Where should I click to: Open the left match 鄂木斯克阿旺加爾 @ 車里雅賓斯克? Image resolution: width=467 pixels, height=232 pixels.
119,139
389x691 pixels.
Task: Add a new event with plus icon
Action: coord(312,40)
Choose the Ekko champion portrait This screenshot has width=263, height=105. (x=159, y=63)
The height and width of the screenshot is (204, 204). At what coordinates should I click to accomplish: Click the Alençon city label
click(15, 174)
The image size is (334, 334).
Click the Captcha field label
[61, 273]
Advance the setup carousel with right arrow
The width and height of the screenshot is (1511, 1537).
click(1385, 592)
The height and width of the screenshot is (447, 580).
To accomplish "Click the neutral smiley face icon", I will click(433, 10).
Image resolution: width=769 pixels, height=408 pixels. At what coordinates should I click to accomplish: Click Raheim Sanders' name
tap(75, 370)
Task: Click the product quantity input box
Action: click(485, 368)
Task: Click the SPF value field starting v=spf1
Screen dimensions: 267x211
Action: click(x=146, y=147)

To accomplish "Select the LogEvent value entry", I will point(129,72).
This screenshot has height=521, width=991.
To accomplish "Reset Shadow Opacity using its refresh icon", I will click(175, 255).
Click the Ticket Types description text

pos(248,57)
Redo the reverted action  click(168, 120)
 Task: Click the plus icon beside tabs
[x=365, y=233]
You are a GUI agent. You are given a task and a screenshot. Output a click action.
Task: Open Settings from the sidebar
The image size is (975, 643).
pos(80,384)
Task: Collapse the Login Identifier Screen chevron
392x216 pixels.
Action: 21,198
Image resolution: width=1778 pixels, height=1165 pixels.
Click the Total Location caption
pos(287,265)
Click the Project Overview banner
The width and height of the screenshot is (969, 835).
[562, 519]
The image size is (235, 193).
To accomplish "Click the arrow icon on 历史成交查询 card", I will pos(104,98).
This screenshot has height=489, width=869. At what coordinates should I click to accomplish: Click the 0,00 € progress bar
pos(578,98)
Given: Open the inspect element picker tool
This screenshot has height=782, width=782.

*Task description*
Reproduce the entries between the lines containing "This screenshot has height=521, width=991." and "[x=365, y=233]", inclusive, with the requests included, and decrease every click coordinate in the answers by 33.

*Solution for this problem*
This screenshot has height=521, width=991.
To accomplish "Reset Shadow Opacity using its refresh icon", I will click(142, 222).
Click the Ticket Types description text

pos(215,24)
Redo the reverted action  click(135, 87)
 Task: Click the plus icon beside tabs
[x=332, y=200]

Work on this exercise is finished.